In the below example, it kind of goes against the logic I was used to but when I do a single selection index of say a[-1], this selection is considered INCLUSIVE.
When I'm slicing, and specify -1 as apart of a range, apparently it is EXCLUSIVE, so the system will return the value up to that point, but not the last element here. Still unsure about if I understand this one.

In [None]:
a[1:-1]

array([2, 3])

In [9]:
a[-1]

4

In [None]:
a[::2]

array([1, 3])

In [None]:
b

array([0. , 0.5, 1. , 1.5, 2. ])

In [None]:
b[0], b[2], b[-1]

(0.0, 1.0, 2.0)

In [None]:
b[[0, 2, -1]]

array([0., 1., 2.])

![green-divider](https://user-images.githubusercontent.com/7065401/52071924-c003ad80-2562-11e9-8297-1c6595f8a7ff.png)

## Array Types

In [None]:
a.dtype

dtype('int64')

In [11]:
a

array([1, 2, 3, 4])

In [None]:
b

array([0. , 0.5, 1. , 1.5, 2. ])

In [None]:
b.dtype

dtype('float64')

In [None]:
np.array([1, 2, 3, 4], dtype=np.float)

array([1., 2., 3., 4.])

You can change the size to improve performance, in the below example, you are changing it from float64 (64 bit, to 8 bit)

In [12]:
np.array([1, 2, 3, 4], dtype=np.int8)

array([1, 2, 3, 4], dtype=int8)

In [13]:
c = np.array(['a', 'b', 'c'])

In [14]:
c.dtype

dtype('<U1')

In [15]:
d = np.array([{'a': 1}, sys])

In [16]:
d.dtype

dtype('O')

![green-divider](https://user-images.githubusercontent.com/7065401/52071924-c003ad80-2562-11e9-8297-1c6595f8a7ff.png)

## Dimensions and shapes

In [17]:
A = np.array([
    [1, 2, 3],
    [4, 5, 6]
])

2 rows, and 3 columns


In [18]:
A.shape

(2, 3)

In [19]:
A.ndim

2

In [None]:
A.size

6

In [20]:
B = np.array([
    [
        [12, 11, 10],
        [9, 8, 7],
    ],
    [
        [6, 5, 4],
        [3, 2, 1]
    ]
])

In [21]:
B

array([[[12, 11, 10],
        [ 9,  8,  7]],

       [[ 6,  5,  4],
        [ 3,  2,  1]]])

In [22]:
B.shape

(2, 2, 3)

In [23]:
B.ndim

3

In [24]:
B.size

12

If the shape isn't consistent, it'll just fall back to regular Python objects:

In [25]:
C = np.array([
    [
        [12, 11, 10],
        [9, 8, 7],
    ],
    [
        [6, 5, 4]
    ]
])

ValueError: setting an array element with a sequence. The requested array has an inhomogeneous shape after 1 dimensions. The detected shape was (2,) + inhomogeneous part.

In [26]:
C.dtype

NameError: name 'C' is not defined

In [27]:
C.shape

NameError: name 'C' is not defined

In [None]:
C.size

2

In [None]:
type(C[0])

![green-divider](https://user-images.githubusercontent.com/7065401/52071924-c003ad80-2562-11e9-8297-1c6595f8a7ff.png)

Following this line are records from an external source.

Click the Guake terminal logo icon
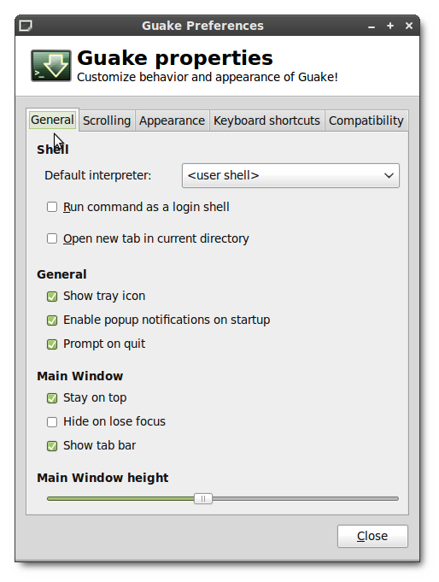The width and height of the screenshot is (439, 582). click(51, 66)
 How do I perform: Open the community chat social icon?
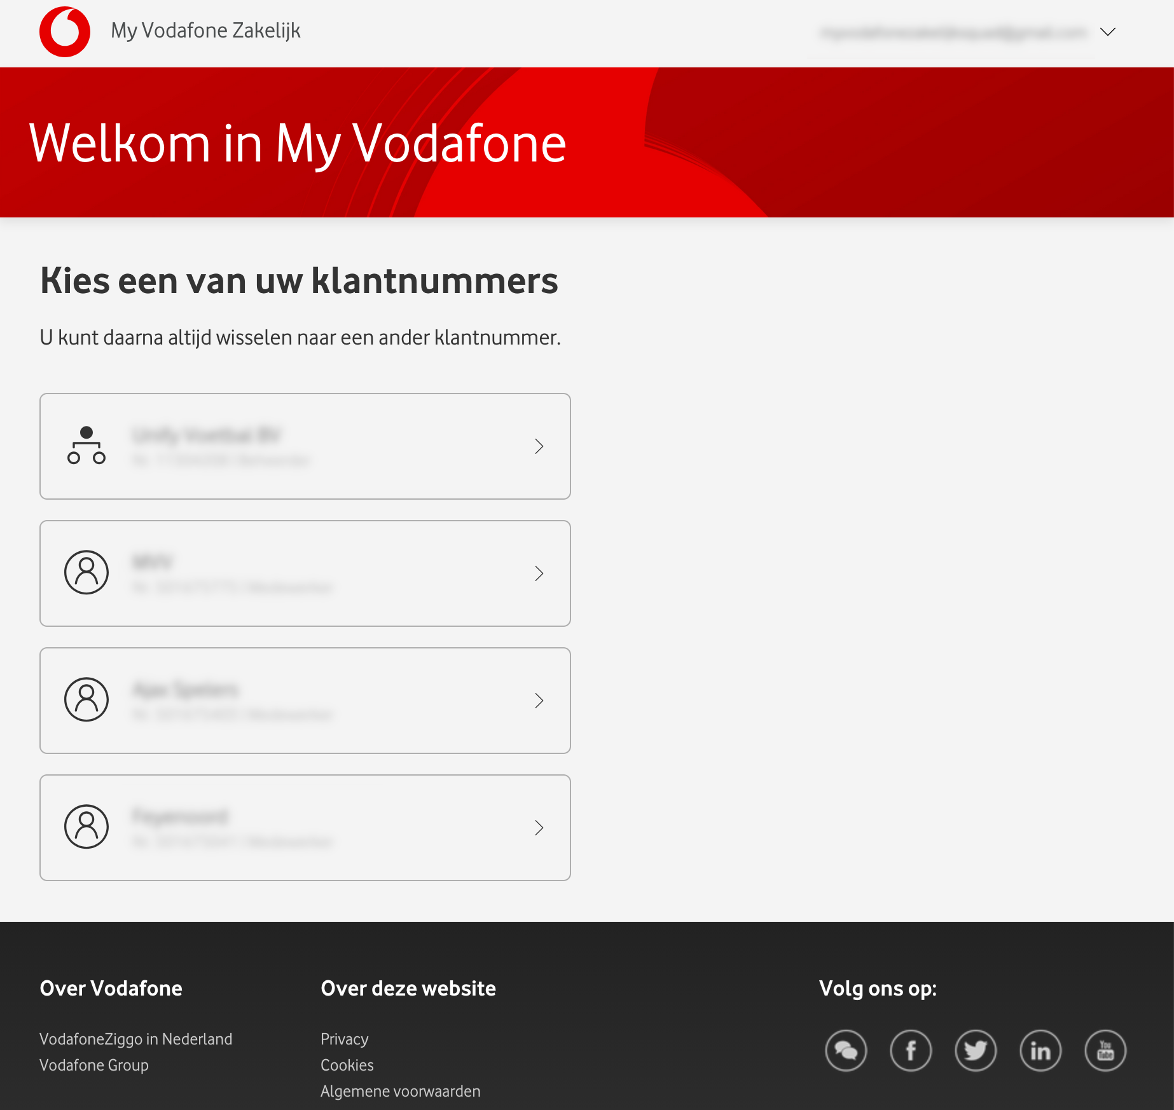pyautogui.click(x=845, y=1051)
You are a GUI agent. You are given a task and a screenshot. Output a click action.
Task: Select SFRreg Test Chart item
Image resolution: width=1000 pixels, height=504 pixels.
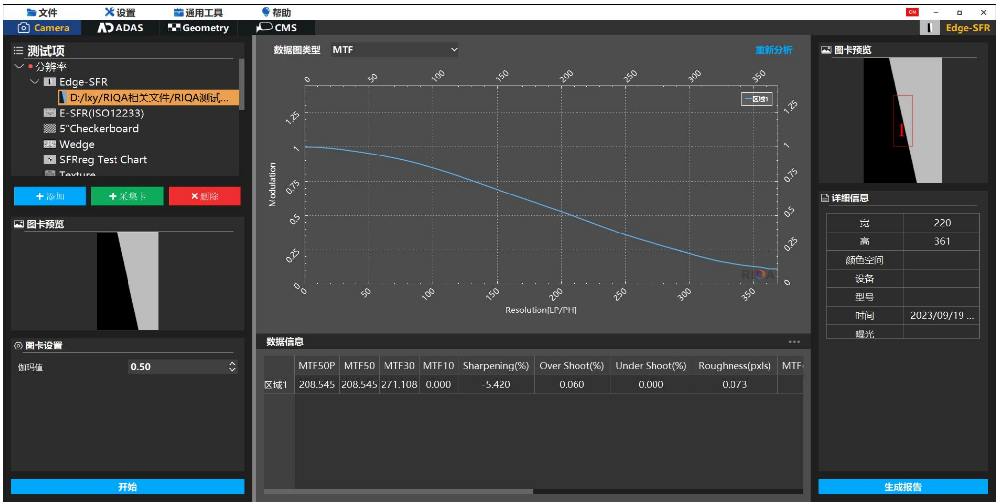click(x=103, y=160)
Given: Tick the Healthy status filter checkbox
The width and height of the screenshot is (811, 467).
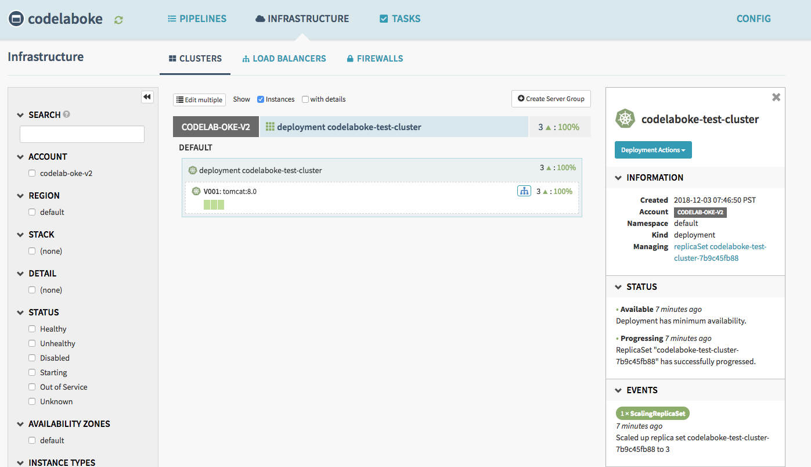Looking at the screenshot, I should pyautogui.click(x=33, y=329).
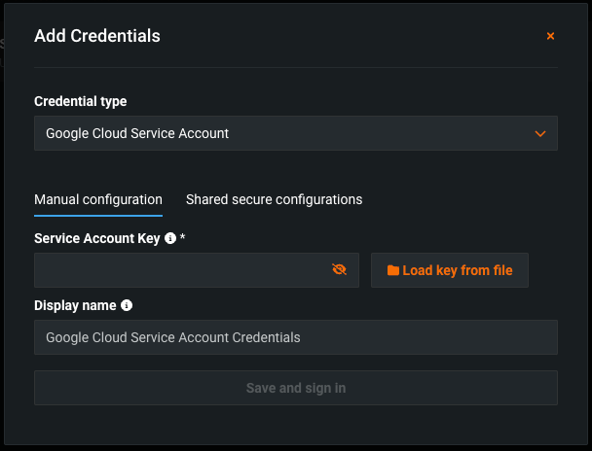
Task: Click the Service Account Key label text
Action: (x=97, y=237)
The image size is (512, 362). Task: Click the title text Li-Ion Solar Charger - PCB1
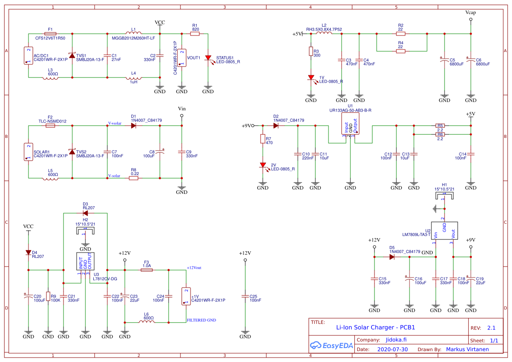[x=376, y=327]
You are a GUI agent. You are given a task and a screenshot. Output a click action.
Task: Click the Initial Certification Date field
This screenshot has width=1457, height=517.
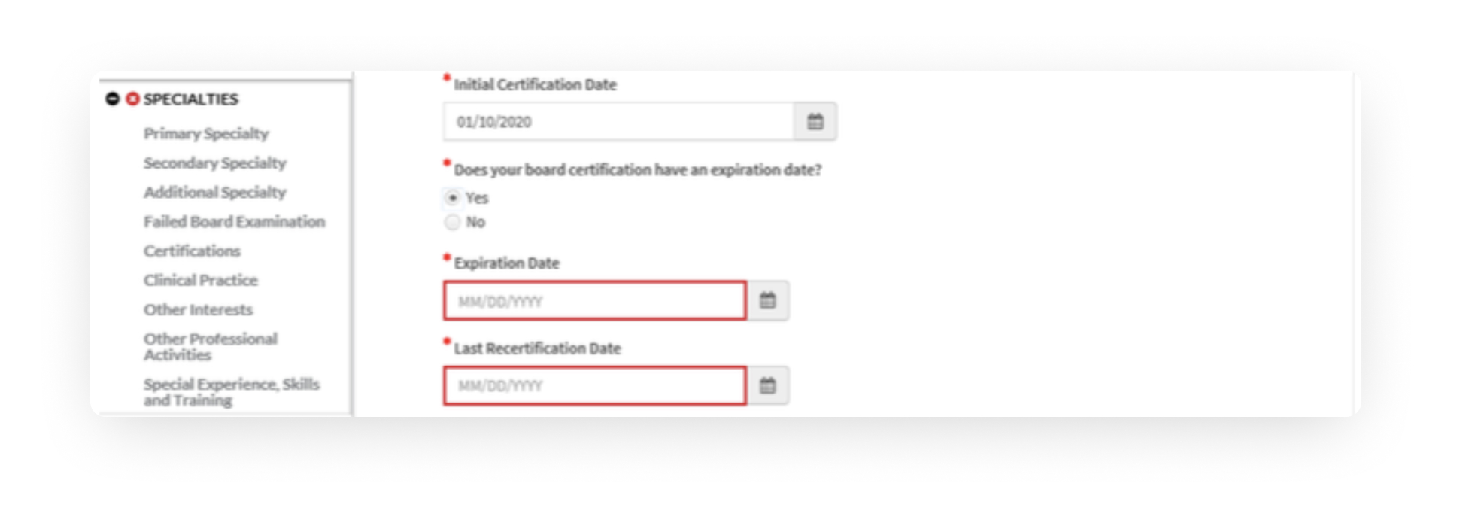618,122
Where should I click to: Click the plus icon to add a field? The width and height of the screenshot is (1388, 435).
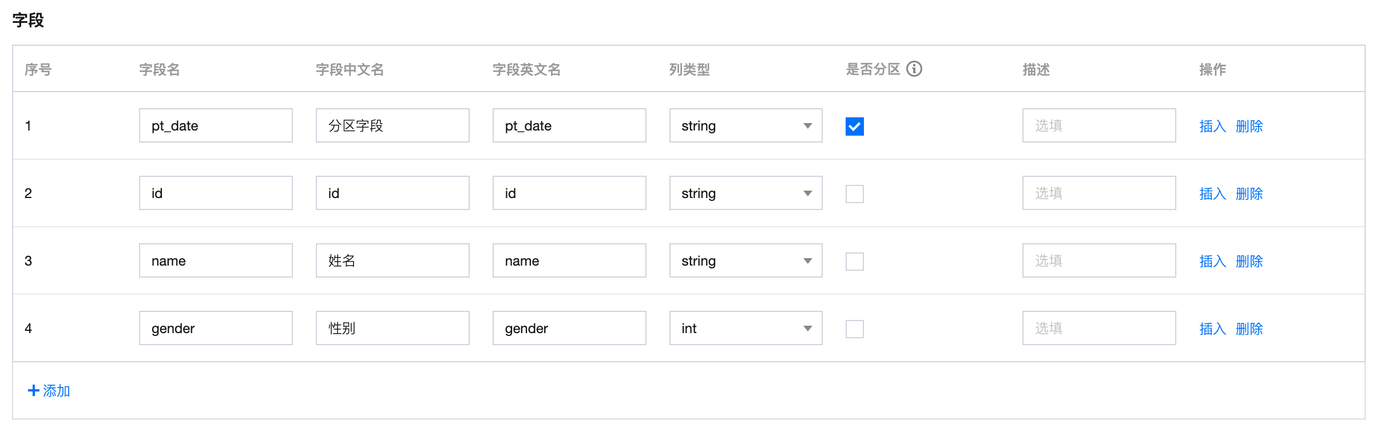pyautogui.click(x=34, y=390)
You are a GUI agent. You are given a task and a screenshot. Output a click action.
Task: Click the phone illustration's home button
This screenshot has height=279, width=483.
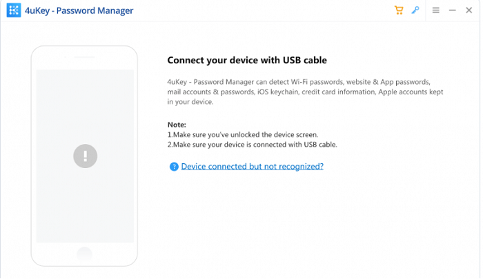[x=84, y=253]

## Indexing and Slicing of Matrices

In [28]:
# Square matrix
A = np.array([
#.   0. 1. 2
    [1, 2, 3], # 0
    [4, 5, 6], # 1
    [7, 8, 9]  # 2
])

In [29]:
A[1]

array([4, 5, 6])

In [30]:
A[1][0]

4

There is a better way to access elements. The below code represents how, where d=dimension

In [None]:

# A[d1, d2, d3, d4]

In this example below, it is saying in Array A, select the first element in the 2nd row.

In [31]:
A[1, 0]

4

In this example, it is saying for Array A, select the first and 2nd row. Remember the index 2, is EXCLUSIVE - so it does not include the 3rd row.

In [33]:
A[0:2]

array([[1, 2, 3],
       [4, 5, 6]])

In this example, this selects ALL rows, and then the second part, following the comma, will select all elements up to the 3rd one (where the 3rd element in EXCLUDED)

In [34]:
A[:, :2]

array([[1, 2],
       [4, 5],
       [7, 8]])

I believe in this example, the first 2 rows are selected, and the first 2 elements in the rows are selected.

In [35]:
A[:2, :2]

array([[1, 2],
       [4, 5]])

In this example, the first 2 rows will be selected. And then all elements started from the 3rd element all the way to the end of the elements in the row will be selected

In [None]:
A[:2, 2:]

array([[3],
       [6]])

In [36]:
A

array([[1, 2, 3],
       [4, 5, 6],
       [7, 8, 9]])

The below code is saying for the second row in the array, they will add this row of values

In [37]:
A[1] = np.array([10, 10, 10])

In [39]:
A

array([[ 1,  2,  3],
       [10, 10, 10],
       [ 7,  8,  9]])

In the below example, this is called "expanding" an array. So a single value is passed through, but that value is applied as each element in the array


In [40]:
A[2] = 99

In [41]:
A

array([[ 1,  2,  3],
       [10, 10, 10],
       [99, 99, 99]])

![green-divider](https://user-images.githubusercontent.com/7065401/52071924-c003ad80-2562-11e9-8297-1c6595f8a7ff.png)

## Summary statistics

In [42]:
a = np.array([1, 2, 3, 4])

In [43]:
a.sum()

10

In [44]:
a.mean()

2.5

In [45]:
a.std()

1.118033988749895

In [46]:
a.var()

1.25

In [47]:
A = np.array([
    [1, 2, 3],
    [4, 5, 6],
    [7, 8, 9]
])

In [None]:
A.sum()

45

In [None]:
A.mean()

5.0

In [None]:
A.std()

2.581988897471611

Axis = 0, is the x axis I believe, or the ROW

In [None]:
A.sum(axis=0)

array([12, 15, 18])

Axis = 1, is the y axis I believe, or the COLUMN? There can be even more axises as the number of dimensions increases



In [48]:
A.sum(axis=1)

array([ 6, 15, 24])

In [None]:
A.mean(axis=0)

array([4., 5., 6.])

In [None]:
A.mean(axis=1)

array([2., 5., 8.])

In [None]:
A.std(axis=0)

array([2.44948974, 2.44948974, 2.44948974])

In [None]:
A.std(axis=1)

array([0.81649658, 0.81649658, 0.81649658])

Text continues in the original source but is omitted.